Augmented Reality in Interior Design

Augmented Reality in Interior Design

By: Sara Kotarski

Have you ever purchased a large piece of furniture just to find out that it doesn’t fit in the space you intended? Or spent hundreds of dollars on a new sofa to discover that the color juuust isn’t right? Well some furniture retailers, including IKEA, Wayfair, Pottery Barn, and more, have a solution for you.

Over the past few years, a new technology has been introduced that is changing the way we design and decorate our homes. According to, Augmented Reality (AR) is “a technology that superimposes a computer-generated image on a user’s view of the real world, thus providing a composite view”. Apps like Snapchat, Instagram, and Pokémon Go have had great success integrating augmented reality into their platforms, and now furniture retailers and manufacturers are climbing onboard.

One example of this new, AR technology is the IKEA Place app. IKEA Place uses your cell phone’s camera and a large catalog of 3D furniture models to help you digitally furnish your home before spending a dime. All furniture models are true to scale (down to the millimeter) and photorealistic. You can walk completely around each furniture item, and even view all available fabric and color options up close.

Apps like IKEA Place take the guesswork out of furniture shopping. They allow you to “try on” different furniture options in your own home before making a commitment. Michael Valdsgaard, Senior VP of Digital Development at Inter IKEA Systems, says “We found through our research that some customers weren’t confident about buying, so this aimed at making that experience easier for them”.

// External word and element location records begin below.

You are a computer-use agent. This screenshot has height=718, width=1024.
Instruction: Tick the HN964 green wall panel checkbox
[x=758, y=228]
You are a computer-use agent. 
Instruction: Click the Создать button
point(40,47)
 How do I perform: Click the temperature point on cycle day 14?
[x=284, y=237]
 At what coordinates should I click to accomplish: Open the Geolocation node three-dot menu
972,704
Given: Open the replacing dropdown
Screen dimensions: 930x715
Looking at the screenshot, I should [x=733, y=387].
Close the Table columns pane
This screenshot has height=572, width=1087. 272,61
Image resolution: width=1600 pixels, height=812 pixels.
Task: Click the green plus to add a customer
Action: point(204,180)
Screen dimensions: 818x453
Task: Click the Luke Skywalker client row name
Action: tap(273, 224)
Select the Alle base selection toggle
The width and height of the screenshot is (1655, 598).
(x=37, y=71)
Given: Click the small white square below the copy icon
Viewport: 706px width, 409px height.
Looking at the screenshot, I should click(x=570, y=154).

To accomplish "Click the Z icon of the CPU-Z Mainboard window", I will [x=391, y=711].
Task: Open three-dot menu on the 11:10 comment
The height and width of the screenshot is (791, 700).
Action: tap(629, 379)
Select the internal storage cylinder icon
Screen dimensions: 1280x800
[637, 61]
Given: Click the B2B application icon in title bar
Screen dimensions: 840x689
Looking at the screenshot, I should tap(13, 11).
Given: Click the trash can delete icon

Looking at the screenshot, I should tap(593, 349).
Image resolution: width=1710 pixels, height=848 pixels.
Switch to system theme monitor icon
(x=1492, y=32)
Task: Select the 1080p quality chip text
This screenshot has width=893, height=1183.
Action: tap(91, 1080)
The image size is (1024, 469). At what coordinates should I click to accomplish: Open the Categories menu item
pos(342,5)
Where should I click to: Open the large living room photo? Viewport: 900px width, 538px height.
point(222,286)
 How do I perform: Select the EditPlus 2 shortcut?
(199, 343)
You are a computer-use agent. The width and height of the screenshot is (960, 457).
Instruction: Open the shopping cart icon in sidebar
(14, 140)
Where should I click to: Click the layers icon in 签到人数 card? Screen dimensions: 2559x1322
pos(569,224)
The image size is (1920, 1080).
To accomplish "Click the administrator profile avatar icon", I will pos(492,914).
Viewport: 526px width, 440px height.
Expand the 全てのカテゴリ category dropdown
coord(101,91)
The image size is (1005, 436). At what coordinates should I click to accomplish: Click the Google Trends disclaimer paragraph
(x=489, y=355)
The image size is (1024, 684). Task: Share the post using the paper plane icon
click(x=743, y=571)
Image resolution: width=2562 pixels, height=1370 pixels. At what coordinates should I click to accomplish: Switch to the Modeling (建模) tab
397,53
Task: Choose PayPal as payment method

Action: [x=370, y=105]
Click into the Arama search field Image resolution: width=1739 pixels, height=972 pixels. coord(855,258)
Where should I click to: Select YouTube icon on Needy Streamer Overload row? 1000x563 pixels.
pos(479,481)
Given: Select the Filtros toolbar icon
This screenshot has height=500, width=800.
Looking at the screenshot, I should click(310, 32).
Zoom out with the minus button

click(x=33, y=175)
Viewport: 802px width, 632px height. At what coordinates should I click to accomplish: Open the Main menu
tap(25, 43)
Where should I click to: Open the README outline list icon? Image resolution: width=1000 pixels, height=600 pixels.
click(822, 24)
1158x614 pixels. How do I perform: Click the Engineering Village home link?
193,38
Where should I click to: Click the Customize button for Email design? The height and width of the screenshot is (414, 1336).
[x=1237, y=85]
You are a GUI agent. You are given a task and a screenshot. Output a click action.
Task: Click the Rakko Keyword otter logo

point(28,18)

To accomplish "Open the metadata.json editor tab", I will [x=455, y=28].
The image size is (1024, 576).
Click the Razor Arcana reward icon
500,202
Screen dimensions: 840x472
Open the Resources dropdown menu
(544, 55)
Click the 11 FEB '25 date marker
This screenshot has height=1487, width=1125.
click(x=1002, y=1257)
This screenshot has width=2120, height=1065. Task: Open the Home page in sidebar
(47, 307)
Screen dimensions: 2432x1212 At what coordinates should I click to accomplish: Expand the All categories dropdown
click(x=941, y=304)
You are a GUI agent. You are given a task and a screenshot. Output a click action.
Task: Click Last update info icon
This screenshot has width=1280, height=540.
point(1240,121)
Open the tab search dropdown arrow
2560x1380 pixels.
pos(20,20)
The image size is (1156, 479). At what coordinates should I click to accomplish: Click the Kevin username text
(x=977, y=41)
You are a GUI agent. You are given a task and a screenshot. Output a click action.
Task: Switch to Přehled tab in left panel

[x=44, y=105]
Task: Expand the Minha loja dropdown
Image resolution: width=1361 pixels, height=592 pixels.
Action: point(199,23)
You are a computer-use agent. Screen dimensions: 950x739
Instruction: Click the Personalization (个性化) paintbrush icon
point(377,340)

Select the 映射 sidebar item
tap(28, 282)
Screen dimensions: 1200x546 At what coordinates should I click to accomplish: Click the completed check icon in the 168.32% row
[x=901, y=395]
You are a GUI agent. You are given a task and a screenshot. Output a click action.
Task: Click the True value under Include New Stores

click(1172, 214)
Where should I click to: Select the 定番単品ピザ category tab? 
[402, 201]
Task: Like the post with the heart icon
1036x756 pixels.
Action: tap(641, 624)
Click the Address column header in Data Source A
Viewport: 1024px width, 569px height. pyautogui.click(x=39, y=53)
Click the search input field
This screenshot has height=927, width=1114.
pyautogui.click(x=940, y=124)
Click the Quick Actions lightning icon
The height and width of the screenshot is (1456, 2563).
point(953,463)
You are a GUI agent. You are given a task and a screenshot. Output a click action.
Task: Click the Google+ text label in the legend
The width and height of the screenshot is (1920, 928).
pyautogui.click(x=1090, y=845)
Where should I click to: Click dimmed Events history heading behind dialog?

Right now, it seems like augmented reality has just found its place in residential design through furniture retailers, but I can’t help but wonder if commercial furniture firms will follow suite. If so, this could be a great tool for commercial Interior Designers to show clients real life, 360 degree views of proposed designs. It’s fun, interactive, and offers a level of visualization that some people just can’t envision on their own.